And then she went swimming with her brother Joseph in the river one summer when she was thirteen. Swimming was probably the one activity she was any good at, and the girl sunk like that boat in that one movie. If Joseph didn’t help drag her out she would’ve drowned. If she hadn’t almost drowned she would’ve probably starved herself to death. Listen, Grace isn’t going to go around and tell anybody that it was a miracle, but she thought it was a miracle. At the very least a wake up call. She started eating right after that and blossomed back towards a healthy shape.

Joseph and her decided not to tell anybody about that drowning incident on account of the fact that neither of them wanted to get in trouble. It kind of solidified them as each other's favorites in the family. Neither of them knew what the hell was happening to Grace’s body, but both of them worked together to make sure her parents or the other siblings didn’t find out. They joked that their Dad would call an exorcist if he found out, while both secretly believed that wasn’t actually far from the truth. As a sign of good faith, Joseph told Grace about his homosexuality. As a sign of good faith, Grace decided to not be like their Dad...except when it came to fan of the Falcons; those people were just godless heathens and assholes to boot.

The problems with her strength started to arise by the time she with fifteen, and unlike her weight this grew exponentially. What started as her accidentally tearing books in half turned into her breaking door handles and faucets.

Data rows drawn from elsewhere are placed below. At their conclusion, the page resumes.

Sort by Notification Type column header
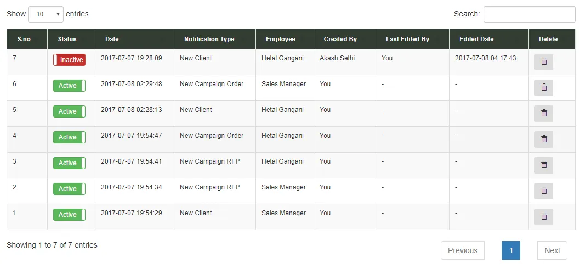Image resolution: width=580 pixels, height=268 pixels. coord(209,40)
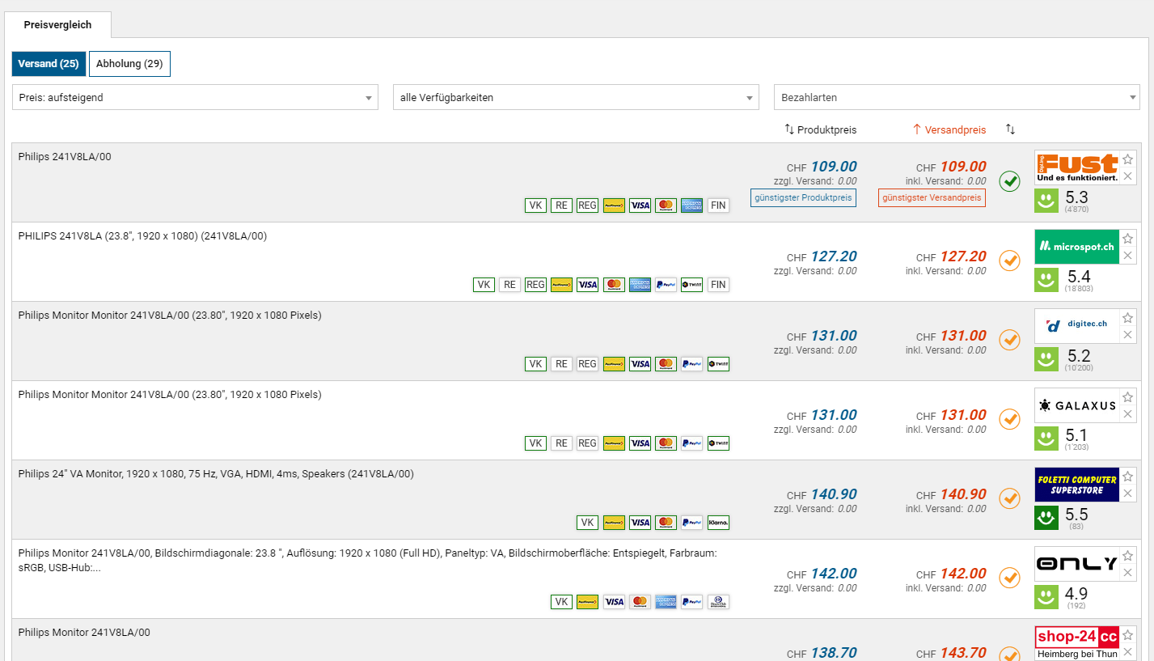Select the Preisvergleich tab
Screen dimensions: 1154x661
click(x=57, y=25)
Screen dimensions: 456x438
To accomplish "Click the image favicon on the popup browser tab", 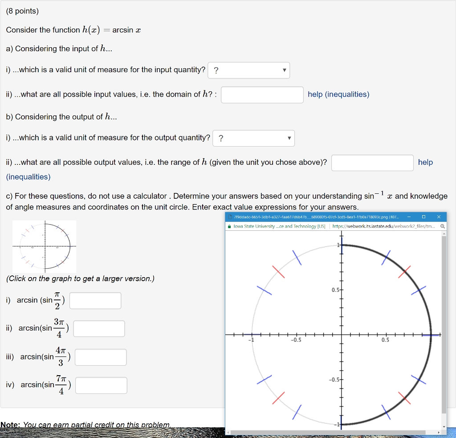I will click(x=229, y=216).
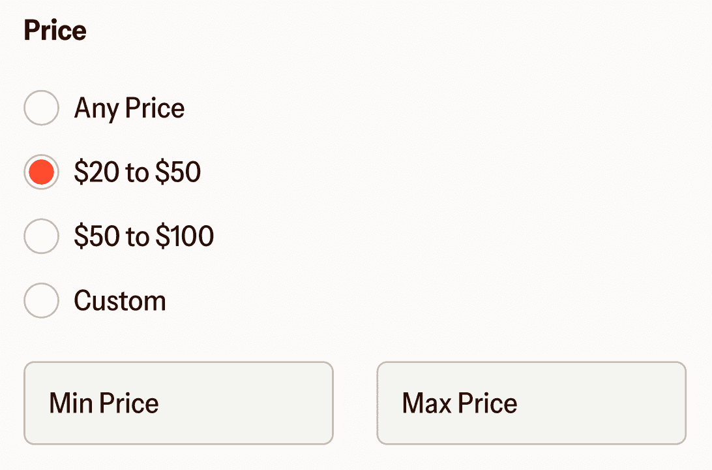Choose the $50 to $100 radio button
This screenshot has height=470, width=712.
tap(41, 236)
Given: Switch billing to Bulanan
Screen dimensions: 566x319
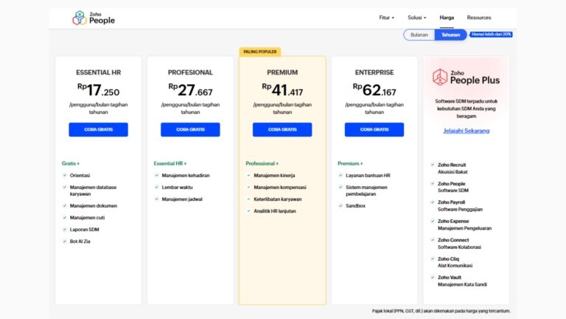Looking at the screenshot, I should pos(419,35).
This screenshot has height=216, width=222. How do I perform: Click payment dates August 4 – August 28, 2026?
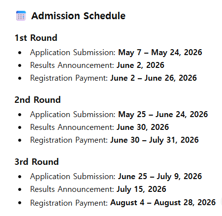click(x=163, y=203)
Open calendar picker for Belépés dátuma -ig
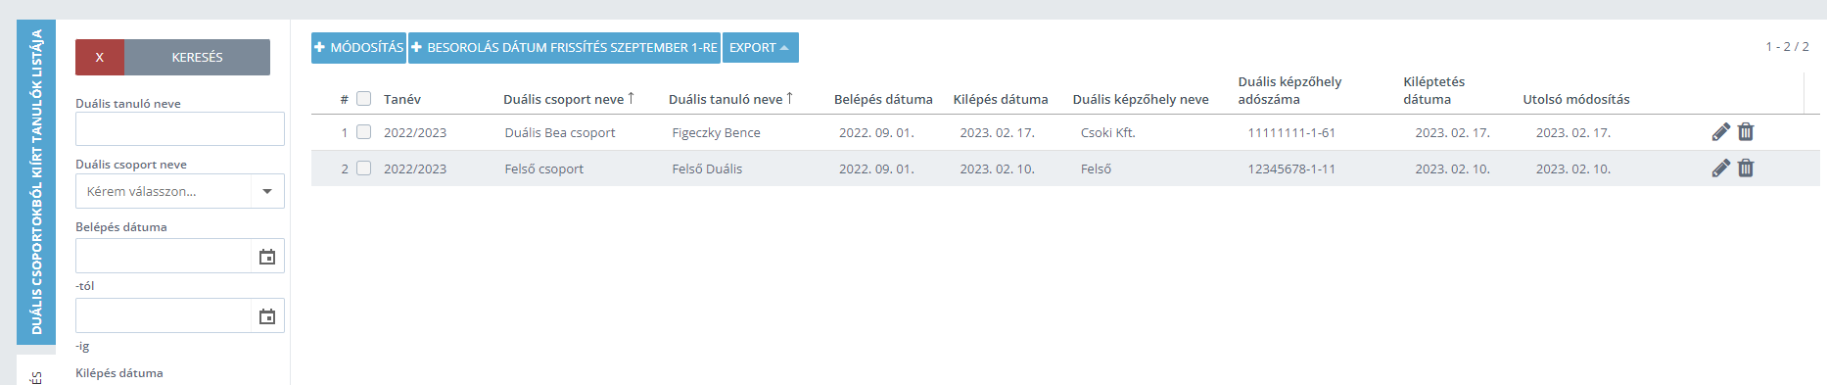Viewport: 1827px width, 385px height. point(267,316)
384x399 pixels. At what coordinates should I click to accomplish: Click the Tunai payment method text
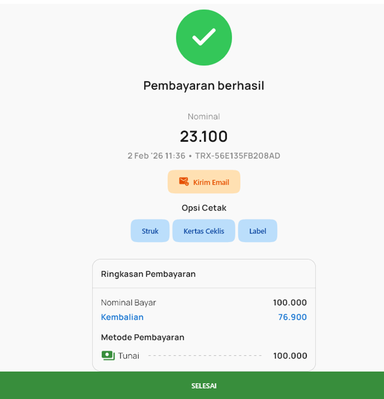tap(129, 356)
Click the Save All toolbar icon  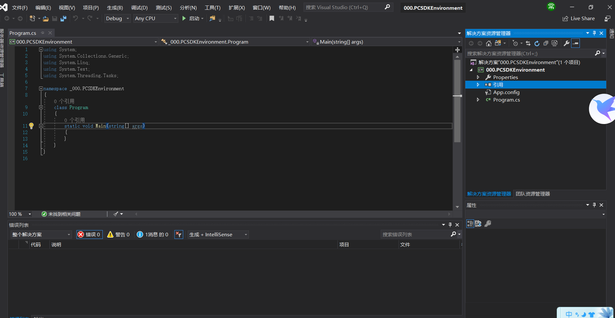63,18
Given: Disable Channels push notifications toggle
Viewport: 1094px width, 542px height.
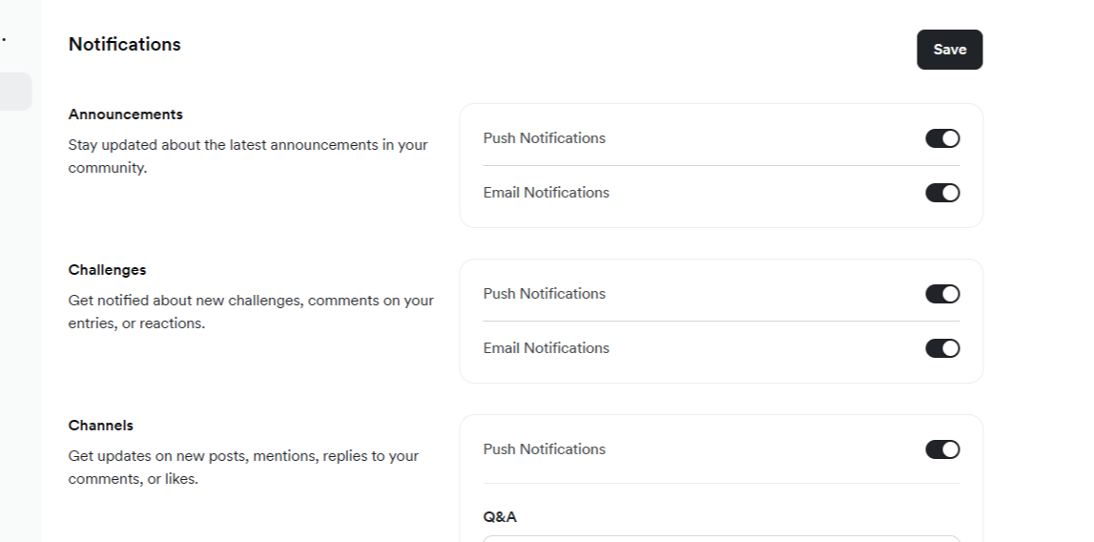Looking at the screenshot, I should point(942,449).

Eventually inevitably it became clear that she couldn’t hide these changes from her parents. Besides, it was getting exceptionally weird at dinner when she refused to sit out of fear of breaking her already rickety chair. So...she told her parents. The reaction she got from at first was, well, confusing to say the least, until she remembered that these were the same people who were mortified for years after she had used a priest as a porta-potty when she was less than one year old. Her parents told her that she would not tell anybody about this and pulled her out of school. Mom would teach her and she’d get her GED once this whole damn thing passed.

The reaction was so mild that when she told Joseph about it he figured that maybe he should tell them about himself. It still took him time to work up courage, and only when a nearly seventeen year old Grace talked him up did he finally do it. The whole ordeal went less than ideal. Apparently, Dad was fine with having a freak for a daughter, but having a son be a sinner was absolutely unforgivable. Why, what would the neighbors say? The whole part in the Bible about forgiving those who sin seemed to be something that must have been newly added in versions that came out after her father had read the good book, because he threw Joseph out of the house. So Grace, in her final act of defiance against her parents, followed Joseph out. The two pariahs rented a studio apartment in the bad side of town. Joseph worked, Grace couldn’t land a job. Her refusal to sit or shake hands always threw people off, and being a high school dropout didn’t help.

This was all around the time that terrorist exposed the existence of Hyperhumans to the world. Everything around Grace sort of blew up after that--apologies for the pun. It was a nice reassurance to know that she wasn’t the only weirdo on the planet, but the warm fuzzy feeling of not being alone quickly subsided as people reacted the typical way they did around things they didn’t understand by trying to get rid off it as fast as possible. Grace felt that good old Catholic guilt swelling up inside of her. Somebody, somewhere had to do something to prove that Hyperhumans weren’t a bunch of monsters. She expressed these feelings to Joseph, and he sat her down and gave her the most important talk of her life. She’d become a superhero. Like, a real life superhero running around and helping people in need. How wasn’t that a good idea? The Mavericks made it work.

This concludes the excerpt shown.